We present ReFlow, a unified framework for monocular dynamic scene reconstruction that learns 3D motion in a novel self-correction manner from raw video. Existing methods often suffer from incomplete scene initialization for dynamic regions, leading to unstable reconstruction and motion estimation, which often resorts to external dense motion guidance such as pre-computed optical flow to further stabilize and constrain the reconstruction of dynamic components. However, this introduces additional complexity and potential error propagation.
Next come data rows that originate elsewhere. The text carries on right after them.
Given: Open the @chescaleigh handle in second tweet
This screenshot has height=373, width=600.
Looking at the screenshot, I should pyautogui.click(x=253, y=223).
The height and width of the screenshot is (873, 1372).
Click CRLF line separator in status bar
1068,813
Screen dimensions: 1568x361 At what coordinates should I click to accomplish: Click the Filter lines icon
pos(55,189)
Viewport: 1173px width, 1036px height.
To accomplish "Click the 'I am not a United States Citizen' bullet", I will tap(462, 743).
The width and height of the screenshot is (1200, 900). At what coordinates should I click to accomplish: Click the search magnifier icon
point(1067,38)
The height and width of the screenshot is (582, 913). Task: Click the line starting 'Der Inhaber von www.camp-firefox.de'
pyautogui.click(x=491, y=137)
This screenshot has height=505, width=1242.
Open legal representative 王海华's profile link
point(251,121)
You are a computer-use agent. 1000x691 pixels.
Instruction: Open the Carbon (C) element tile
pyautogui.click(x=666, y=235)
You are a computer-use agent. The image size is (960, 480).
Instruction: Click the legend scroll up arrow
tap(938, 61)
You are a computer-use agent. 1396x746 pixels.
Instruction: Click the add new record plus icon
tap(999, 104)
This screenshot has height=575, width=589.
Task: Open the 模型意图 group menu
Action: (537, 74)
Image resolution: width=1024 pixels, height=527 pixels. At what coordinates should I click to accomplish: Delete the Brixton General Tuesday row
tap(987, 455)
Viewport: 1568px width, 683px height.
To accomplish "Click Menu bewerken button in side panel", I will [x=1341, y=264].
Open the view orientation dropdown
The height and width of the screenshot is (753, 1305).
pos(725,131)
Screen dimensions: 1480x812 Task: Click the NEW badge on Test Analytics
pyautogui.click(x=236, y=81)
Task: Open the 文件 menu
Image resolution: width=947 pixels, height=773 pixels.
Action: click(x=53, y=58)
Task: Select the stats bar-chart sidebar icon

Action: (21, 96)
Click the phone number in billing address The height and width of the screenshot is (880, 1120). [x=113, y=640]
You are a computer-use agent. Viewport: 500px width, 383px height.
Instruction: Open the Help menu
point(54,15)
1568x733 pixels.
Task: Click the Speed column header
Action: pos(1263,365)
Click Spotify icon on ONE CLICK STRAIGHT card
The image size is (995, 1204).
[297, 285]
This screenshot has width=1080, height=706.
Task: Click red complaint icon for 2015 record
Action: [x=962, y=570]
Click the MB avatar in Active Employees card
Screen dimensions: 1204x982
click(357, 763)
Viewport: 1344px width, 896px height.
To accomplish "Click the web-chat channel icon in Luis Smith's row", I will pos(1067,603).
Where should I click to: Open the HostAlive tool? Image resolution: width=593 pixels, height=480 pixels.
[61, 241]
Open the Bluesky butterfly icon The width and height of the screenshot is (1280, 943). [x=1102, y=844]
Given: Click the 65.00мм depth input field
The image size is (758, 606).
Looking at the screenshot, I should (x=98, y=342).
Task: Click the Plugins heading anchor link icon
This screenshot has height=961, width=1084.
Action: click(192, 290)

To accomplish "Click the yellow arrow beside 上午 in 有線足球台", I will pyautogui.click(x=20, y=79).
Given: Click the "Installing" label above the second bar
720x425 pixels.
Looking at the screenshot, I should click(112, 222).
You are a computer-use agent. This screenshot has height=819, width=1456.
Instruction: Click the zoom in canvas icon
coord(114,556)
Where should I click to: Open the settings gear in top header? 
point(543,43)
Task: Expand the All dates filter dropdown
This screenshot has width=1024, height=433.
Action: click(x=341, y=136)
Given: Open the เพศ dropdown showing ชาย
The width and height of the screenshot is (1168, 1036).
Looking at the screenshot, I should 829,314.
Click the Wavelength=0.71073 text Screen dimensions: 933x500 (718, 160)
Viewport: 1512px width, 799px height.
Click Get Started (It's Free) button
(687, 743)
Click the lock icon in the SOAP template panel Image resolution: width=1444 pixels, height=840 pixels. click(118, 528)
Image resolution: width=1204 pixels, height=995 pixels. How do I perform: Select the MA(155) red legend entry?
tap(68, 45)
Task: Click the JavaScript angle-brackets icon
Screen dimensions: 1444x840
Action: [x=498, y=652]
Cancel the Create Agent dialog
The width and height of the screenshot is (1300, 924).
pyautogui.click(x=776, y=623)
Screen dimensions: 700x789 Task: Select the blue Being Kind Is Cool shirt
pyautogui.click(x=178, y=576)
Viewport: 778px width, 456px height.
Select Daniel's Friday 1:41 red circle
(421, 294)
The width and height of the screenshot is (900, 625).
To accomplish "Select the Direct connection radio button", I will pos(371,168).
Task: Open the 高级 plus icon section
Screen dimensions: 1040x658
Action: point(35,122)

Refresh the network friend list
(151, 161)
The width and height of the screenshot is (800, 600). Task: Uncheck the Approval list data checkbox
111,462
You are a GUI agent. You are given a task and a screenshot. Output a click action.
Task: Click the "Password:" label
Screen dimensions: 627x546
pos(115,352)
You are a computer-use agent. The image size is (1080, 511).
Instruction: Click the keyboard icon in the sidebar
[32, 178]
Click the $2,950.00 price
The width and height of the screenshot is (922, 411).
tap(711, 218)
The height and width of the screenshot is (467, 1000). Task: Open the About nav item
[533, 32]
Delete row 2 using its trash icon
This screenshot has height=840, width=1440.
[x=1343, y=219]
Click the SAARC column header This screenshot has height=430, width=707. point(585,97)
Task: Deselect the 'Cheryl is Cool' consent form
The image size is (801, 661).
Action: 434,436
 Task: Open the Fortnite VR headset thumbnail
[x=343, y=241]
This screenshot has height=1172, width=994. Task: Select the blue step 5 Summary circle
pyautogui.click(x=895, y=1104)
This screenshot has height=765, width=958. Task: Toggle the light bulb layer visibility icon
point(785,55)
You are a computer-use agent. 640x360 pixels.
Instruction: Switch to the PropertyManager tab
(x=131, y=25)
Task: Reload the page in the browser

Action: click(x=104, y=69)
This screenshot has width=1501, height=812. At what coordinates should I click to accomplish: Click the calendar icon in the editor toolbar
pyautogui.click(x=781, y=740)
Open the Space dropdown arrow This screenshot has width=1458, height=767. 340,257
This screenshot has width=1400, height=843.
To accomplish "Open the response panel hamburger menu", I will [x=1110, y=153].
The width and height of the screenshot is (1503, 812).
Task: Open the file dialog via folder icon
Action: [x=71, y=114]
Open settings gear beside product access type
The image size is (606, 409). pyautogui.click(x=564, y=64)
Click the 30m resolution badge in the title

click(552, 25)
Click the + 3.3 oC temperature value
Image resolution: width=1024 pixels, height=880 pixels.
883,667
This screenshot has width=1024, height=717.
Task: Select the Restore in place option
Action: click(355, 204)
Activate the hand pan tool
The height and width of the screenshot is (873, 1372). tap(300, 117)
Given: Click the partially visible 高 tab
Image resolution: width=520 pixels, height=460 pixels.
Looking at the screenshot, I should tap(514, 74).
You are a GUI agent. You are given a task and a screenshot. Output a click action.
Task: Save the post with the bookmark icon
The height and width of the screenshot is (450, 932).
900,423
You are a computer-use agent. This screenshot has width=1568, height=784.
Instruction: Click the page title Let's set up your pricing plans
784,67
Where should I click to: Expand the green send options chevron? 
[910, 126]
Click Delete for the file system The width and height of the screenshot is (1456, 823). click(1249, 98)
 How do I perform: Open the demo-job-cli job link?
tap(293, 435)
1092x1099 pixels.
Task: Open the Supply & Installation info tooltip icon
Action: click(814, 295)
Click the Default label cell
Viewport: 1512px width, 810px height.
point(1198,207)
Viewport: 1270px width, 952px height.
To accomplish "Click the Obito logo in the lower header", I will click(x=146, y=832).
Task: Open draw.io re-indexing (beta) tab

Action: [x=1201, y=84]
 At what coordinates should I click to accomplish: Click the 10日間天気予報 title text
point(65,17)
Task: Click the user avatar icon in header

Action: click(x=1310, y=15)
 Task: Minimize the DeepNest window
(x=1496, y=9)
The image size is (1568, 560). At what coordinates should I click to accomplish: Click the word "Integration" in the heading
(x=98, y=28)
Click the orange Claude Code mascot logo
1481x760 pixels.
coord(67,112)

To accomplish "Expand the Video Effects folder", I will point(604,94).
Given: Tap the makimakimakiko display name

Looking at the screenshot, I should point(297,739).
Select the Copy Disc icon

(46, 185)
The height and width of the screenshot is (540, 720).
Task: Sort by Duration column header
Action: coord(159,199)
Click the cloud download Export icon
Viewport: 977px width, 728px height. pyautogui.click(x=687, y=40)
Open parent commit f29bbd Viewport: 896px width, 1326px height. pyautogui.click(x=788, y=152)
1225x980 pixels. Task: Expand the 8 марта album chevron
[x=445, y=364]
To address these issues, ReFlow integrates a Complete Canonical Space Construction module for enhanced initialization of both static and dynamic regions, and a Separation-Based Dynamic Scene Modeling module that decouples static and dynamic components for targeted motion supervision. The core of ReFlow is a novel self-correction flow matching mechanism, consisting of Full Flow Matching to align 3D scene flow with time-varying 2D observations, and Camera Flow Matching to enforce multi-view consistency for static objects. Together, these modules enable robust and accurate dynamic scene reconstruction. Extensive experiments across diverse scenarios demonstrate that ReFlow achieves superior reconstruction quality and robustness, establishing a novel self-correction paradigm for monocular 4D reconstruction.